**WHAT TO DO:** Could you copy every line in the listing below that has the word "CLIL"?

**DATASET EXTRACT:**
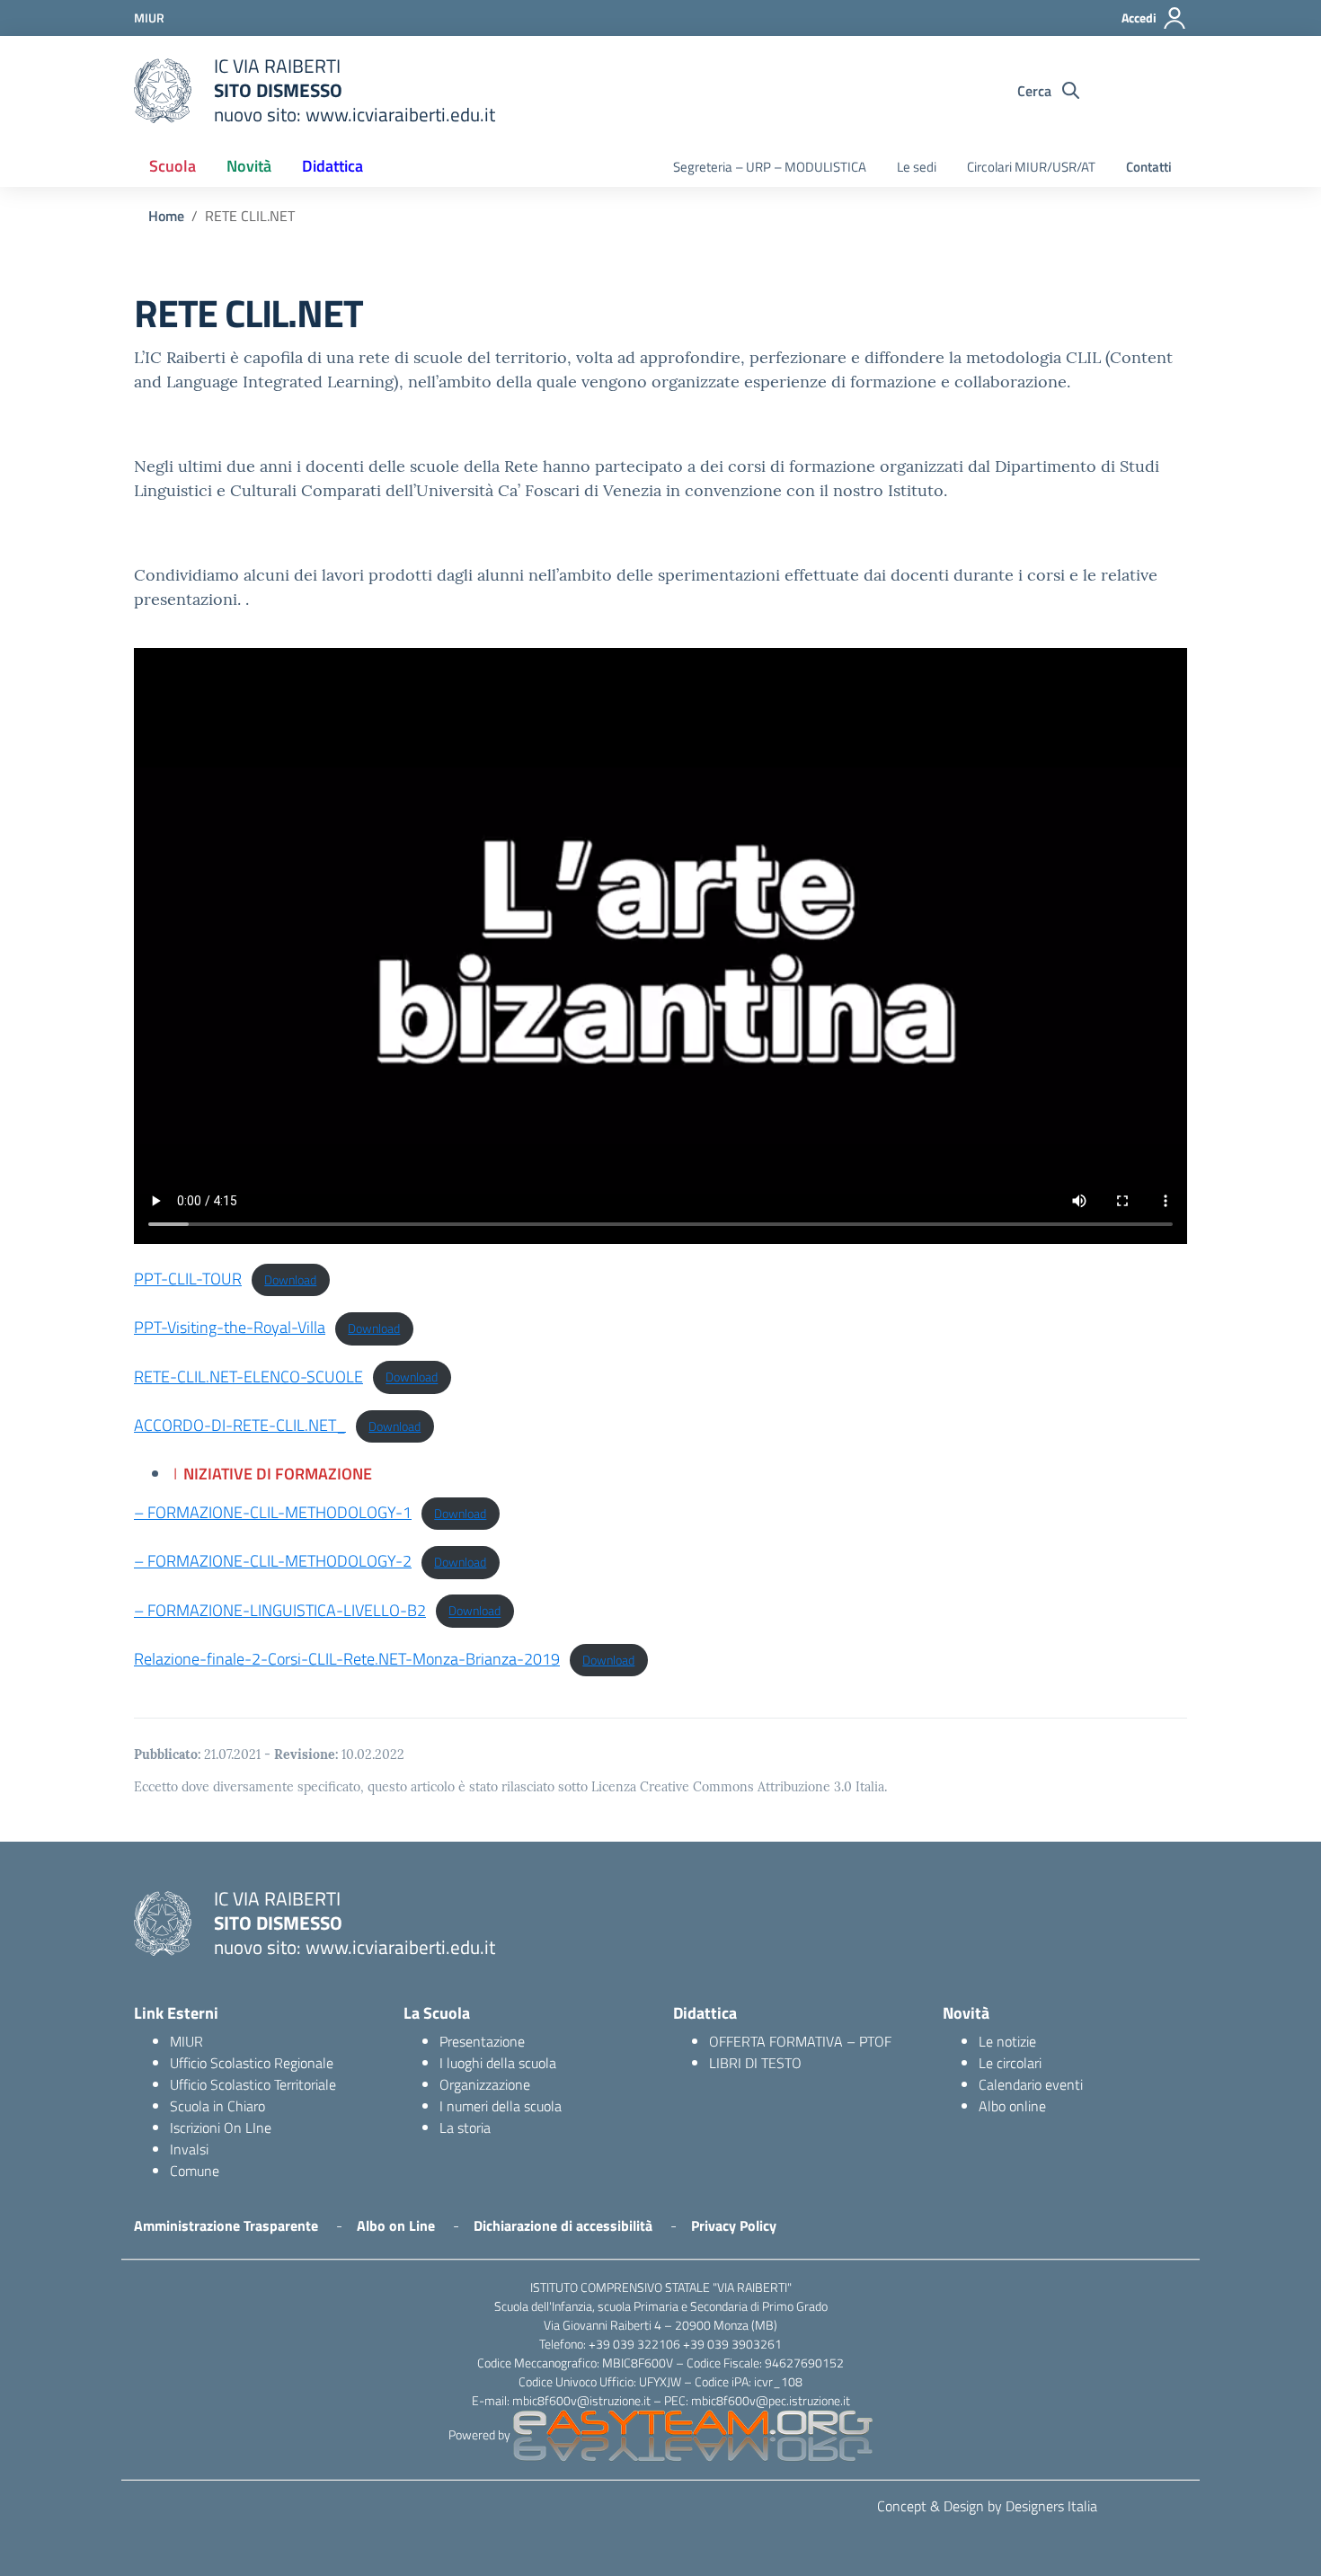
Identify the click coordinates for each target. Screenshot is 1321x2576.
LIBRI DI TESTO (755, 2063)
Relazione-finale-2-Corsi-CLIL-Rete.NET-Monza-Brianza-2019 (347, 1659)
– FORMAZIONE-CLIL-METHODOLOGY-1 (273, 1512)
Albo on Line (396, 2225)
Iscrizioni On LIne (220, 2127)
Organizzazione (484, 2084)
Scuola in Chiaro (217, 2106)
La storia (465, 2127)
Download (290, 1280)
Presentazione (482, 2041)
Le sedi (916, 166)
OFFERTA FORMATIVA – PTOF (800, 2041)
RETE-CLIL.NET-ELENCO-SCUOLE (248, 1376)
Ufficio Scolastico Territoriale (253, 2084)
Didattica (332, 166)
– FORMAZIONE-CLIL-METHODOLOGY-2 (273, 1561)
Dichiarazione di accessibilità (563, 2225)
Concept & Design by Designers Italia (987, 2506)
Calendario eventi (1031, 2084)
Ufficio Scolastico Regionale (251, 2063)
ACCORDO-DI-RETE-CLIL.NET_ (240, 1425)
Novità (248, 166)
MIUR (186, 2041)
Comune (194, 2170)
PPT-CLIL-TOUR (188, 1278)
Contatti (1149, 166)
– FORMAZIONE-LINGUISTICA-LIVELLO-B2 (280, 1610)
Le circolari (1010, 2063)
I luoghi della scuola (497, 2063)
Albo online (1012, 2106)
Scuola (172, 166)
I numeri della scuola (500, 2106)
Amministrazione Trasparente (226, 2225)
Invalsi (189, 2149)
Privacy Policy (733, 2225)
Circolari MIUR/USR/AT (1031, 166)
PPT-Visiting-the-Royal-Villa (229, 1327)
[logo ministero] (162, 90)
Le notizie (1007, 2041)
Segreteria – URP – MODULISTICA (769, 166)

* * *

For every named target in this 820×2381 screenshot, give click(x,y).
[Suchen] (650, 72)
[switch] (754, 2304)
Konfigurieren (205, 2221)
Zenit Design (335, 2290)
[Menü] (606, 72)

**ANSWER BOX:**
Relazione-finale-2-Corsi-CLIL-Rete.NET-Monza-Brianza-2019 (347, 1659)
– FORMAZIONE-CLIL-METHODOLOGY-1 (273, 1512)
RETE-CLIL.NET-ELENCO-SCUOLE (248, 1376)
– FORMAZIONE-CLIL-METHODOLOGY-2 (273, 1561)
ACCORDO-DI-RETE-CLIL.NET_ (240, 1425)
PPT-CLIL-TOUR (188, 1278)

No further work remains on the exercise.